The last thing to do before leaving the tambo was to pay the bill, and this I proceeded to do in the Bolivian paper currency which I had purchased in Tupiza. Alas, one of the bills was on a bank situated two hundred and fifty miles away in La Paz, a bank, in fact, in which the postillon did not have much confidence. The idea of having a servile Quichua postillon decline to receive good money was extremely irritating, and I tried my best, notwithstanding my soroche, to force him to take it. He persisted and I was obliged to find another bill in my wallet. I suppose my hand trembled a little with chill or excitement and in taking out the bill I partly tore it.

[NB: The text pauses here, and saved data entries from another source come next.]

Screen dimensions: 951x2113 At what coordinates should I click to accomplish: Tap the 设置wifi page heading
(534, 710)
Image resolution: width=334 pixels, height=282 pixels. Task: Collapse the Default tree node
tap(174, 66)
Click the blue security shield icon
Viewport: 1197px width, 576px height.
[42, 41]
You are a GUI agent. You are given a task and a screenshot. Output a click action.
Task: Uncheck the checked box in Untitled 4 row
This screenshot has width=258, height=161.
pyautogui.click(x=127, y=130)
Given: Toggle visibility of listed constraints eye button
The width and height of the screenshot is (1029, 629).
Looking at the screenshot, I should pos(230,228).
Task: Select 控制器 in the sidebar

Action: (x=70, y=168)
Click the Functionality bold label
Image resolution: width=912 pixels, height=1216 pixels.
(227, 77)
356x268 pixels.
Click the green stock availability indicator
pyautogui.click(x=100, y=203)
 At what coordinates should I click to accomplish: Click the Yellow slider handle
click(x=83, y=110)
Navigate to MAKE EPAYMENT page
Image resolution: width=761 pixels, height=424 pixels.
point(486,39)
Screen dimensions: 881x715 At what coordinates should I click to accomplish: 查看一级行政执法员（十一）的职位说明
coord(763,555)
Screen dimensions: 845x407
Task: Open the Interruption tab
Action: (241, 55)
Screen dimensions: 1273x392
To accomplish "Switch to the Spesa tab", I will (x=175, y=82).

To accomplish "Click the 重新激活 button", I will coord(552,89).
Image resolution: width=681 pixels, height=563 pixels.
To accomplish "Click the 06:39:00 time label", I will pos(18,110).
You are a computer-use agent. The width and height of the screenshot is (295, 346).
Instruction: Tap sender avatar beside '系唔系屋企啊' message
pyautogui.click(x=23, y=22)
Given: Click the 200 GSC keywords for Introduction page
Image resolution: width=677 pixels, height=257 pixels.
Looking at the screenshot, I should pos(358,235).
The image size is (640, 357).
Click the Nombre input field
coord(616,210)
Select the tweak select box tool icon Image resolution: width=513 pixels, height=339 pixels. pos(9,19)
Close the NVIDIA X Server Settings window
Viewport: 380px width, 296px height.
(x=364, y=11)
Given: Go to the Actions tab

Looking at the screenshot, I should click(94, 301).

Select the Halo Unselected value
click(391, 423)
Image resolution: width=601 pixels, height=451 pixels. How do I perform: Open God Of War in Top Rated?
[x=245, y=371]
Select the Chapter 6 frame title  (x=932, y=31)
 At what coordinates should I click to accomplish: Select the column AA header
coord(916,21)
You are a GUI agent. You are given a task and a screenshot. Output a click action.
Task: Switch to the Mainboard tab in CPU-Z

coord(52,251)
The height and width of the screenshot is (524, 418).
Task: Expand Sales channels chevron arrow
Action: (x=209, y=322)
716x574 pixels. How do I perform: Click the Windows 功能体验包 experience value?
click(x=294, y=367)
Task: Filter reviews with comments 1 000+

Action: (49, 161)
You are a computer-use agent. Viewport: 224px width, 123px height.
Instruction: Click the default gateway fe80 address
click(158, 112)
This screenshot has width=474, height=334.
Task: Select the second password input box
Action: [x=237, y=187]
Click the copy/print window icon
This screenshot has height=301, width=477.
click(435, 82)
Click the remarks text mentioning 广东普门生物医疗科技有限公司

This would not have mattered had the tear been in the middle, but it was nearer one end than the other and the Indian refused to accept it. I had no other small bills and was at a loss to know what to do. In the meantime, Fermin and the pack-mules had left the inclosure of the tambo and started for PotosÍ while Mr. Smith was just outside of the gate waiting for me. So I rolled up the sound bill which the Indian had declined to receive, gave it to him, and while he was investigating it, made a dash for the road. He was too quick for me, however, and gripped my bridle. Exasperated beyond measure, I rode him against the wall of the tambo and made him let go long enough to allow me to escape. It seemed on the whole a lawless performance, although the bank-note was perfectly good. I fully expected that he would follow us with stones or something worse, but as he was only a Quichua he accepted the inevitable and we saw no more of him.

In the face of a bitterly cold wind we crossed the twenty-mile plateau that lies between Laja Tambo and the famous city of PotosÍ. On the plain were herds of llamas feeding, but these did not interest us as much as the conical hill ahead. It was the Cerro of PotosÍ, the hill that for two hundred and fifty years, was the marvel of the world. No tale of the Arabian Nights, no dream of Midas, ever equalled the riches that flowed from this romantic cone. Two billion ounces of silver is the record of its output and the tale is not yet told.

Rounding the eastern shoulder of the mountain, we passed several large smelters, some of them abandoned. Near by are the ruins of an edifice said to have been built by the Spaniards to confine the poor Indians whom they brought here by the thousands to work in the mines. The road descends a little valley and runs for a mile, past the ruins of hundreds of buildings. In the eighteenth century, PotosÍ boasted a population of over one hundred and fifty thousand. Now there are scarcely fifteen thousand. The part of the city that is still standing is near the ancient plaza, the mint, and the market-place.

Our caravan clattered noisily down the steep, stony streets until we reached the doors of the Hotel Colon where an attentive Austrian landlord made us welcome, notwithstanding the fact that one of the party was evidently quite ill. I could not help wondering whether an American hotel-keeper would have been so willing to receive a sick man as this benighted citizen of PotosÍ. The paved courtyard was small, but the rooms on the second floor were commodious and so much better than the unspeakably forlorn adobe walls of Laja Tambo, that I felt quite willing to retire from active exploration for a day or two. Fortunately, I fell into the hands of a well-trained Bolivian physician, who knew exactly what to do, and with his aid, and the kind nursing of Fermin and Mr. Smith, I was soon on my feet again.